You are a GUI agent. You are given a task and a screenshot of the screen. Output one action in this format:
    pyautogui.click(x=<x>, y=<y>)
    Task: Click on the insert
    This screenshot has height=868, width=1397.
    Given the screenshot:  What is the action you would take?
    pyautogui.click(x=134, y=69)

◆ ◆ ◆ ◆

# EXERCISE REQUIREMENTS
Rewrite every line of the records above as a Markdown table with the columns Row and Line, numbering each row and leaving out blank lines.

# CORRECT RESULT
| Row | Line |
|---|---|
| 1 | You are a GUI agent. You are given a task and a screenshot of the screen. Output one action in this format: |
| 2 |     pyautogui.click(x=<x>, y=<y>) |
| 3 |     Task: Click on the insert |
| 4 |     This screenshot has height=868, width=1397. |
| 5 |     Given the screenshot:  What is the action you would take? |
| 6 |     pyautogui.click(x=134, y=69) |